Memory care, here we come


When I last wrote, J’s continuing care retirement community had suggested she leave assisted living for memory care. My initial reaction was somewhat negative. I mostly was concerned that J no longer would have control over her own comings and goings because memory care residents can’t leave the floor without supervision. 

What a difference a couple of weeks — and a little bit of information and an open mind — can make.  The most important change came because I went back and visited the memory care unit. I hadn’t seen it since I first looked at the CCRC in March 2016. 

Memory is a funny thing, even in those of us with no impairment. I had remembered a much more institutional setting. The memory unit I visited, however, was very homey. It had only 24 residents, three full time staff members at all times and a dedicated activities director. I have often thought that there should be group homes for people with Alzheimer’s disease. This memory unit seemed pretty close to that ideal. 

Of course, no bed was immediately available for J, so we began to wait and the CCRC administration went radio silent, failing to respond to my phone calls or emails. Sadly, this is not unusual. 

What happened next was one of those blessings in disguise. Last week, J wandered off the CCRC campus and was found in the rain on a neighborhood street. Now that the CCRC was at risk for potential liability if J were hurt while she wandered, they swung into action. J started to spend days in memory care, returning to her assisted living room only at night. 

And then magically, a room opened up. She will move in on Monday. 

The move is not without annoyances. J has to be financially qualified for this new level of care, so there are forms to fill out, bank statements to provide, phone calls with my lawyer and a contract to negotiate. The actual move also is largely my responsibility, so I had to hire a mover on very short notice. 

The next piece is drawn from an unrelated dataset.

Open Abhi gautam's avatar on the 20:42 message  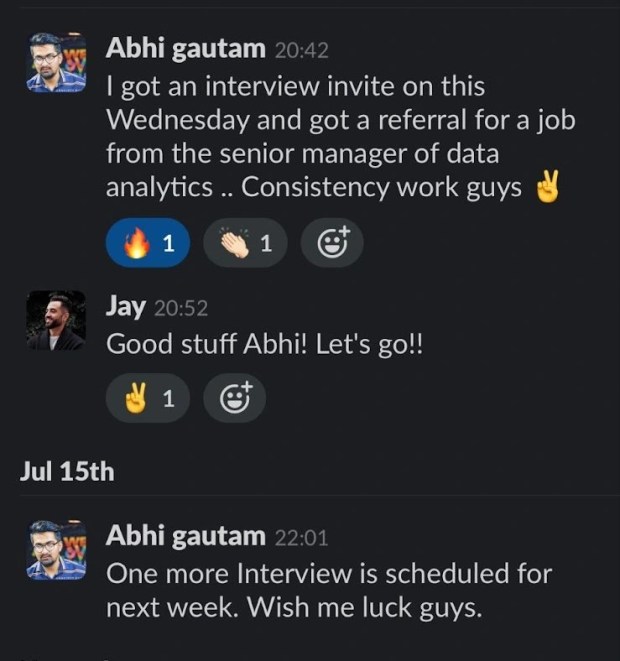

These irritations are small, however, compared with my firm belief that J will be much happier in this new setting. 

Stay tuned. 

My Wandering Star

J and I are on our way home from a great day in New York, seeing the Radio City Christmas Spectacular with friends and enjoying a delicious Italian lunch. (Yes, even Jewish girls can appreciate a Christmas show, especially when it involves the high-kicking Rockettes, a gaggle of Santas and snowflake drones floating around the theater.)

  

It wasn’t always clear the day would end so well. Yesterday, I told J we were going to New York today and tried to determine out loud when we would need to wake up to get ready, walk the dog and drive to the train station. Big mistake because, unbeknownst to me, this made J anxious.

I was doing my usual million and one errands – paying bills on the third floor, doing laundry on the first floor. At 9:45 pm, I thought J was in the bedroom on the second floor when I heard the front door slam. Down the stairs I flew. J and the dog were gone. In the rain. I tried J’s cell phone and heard it ring in the house. 

We live in a nice but very urban area where dangers lurk in the dark of night. Fortunately, our dog is a rescue pit bull who looks fierce. (Appearances can be deceiving. He is actually very sweet.)

  
I quickly put on shoes, jumped in the car and made a loop around the neighborhood. No J. I started on a second loop in the other direction. There was J and the dog, coming up the street. 

I did ask J in exasperation what she was doing and where she thought she was going.  She couldn’t communicate a coherent response. I firmly believe she thought we were leaving for New York and she had to walk the dog. 

Next time we have to go somewhere, I won’t tell her until the morning of. It will be easier on my heart. 

Let’s See if this Works

While I am quickly investigating additional resources to cope with J’s recent wandering, I have increased the signage at home. Post-its now festoon the refrigerator. “It is Monday, Dec. 21.” “There is NO Alzheimer’s Assn. program.”  “T (our son) will pick you up.”

I also left a sign on the door: “Do NOT leave without T.”

Last week, J went to the local office of the Alzheimer’s Association on her own three times, twice on a day when there was no program and once when she was supposed to wait for our son to pick her up. 

Ironically, J and I have a meeting at the Alzheimer’s Association this afternoon where they are going to tell her she can no longer participate in the program she has attended and loved for three or four years. I expect her to be very sad. I did argue with the Association staff when they tried to “transition” her out of the program a year or so ago. (They have no program for people at J’s stage of the disease, so they aren’t “transitioning” her; they are kicking her out.) This time, however, I see that she no longer has the verbal capacity to actively take part. 

We have an appointment at a highly regarded day care program next week. I am hoping this will be a solution. I also am looking into more home care and am beginning to look at residential facilities should that be necessary down the line. 

I am staying optimistic that the right resources are out there and that we will find them.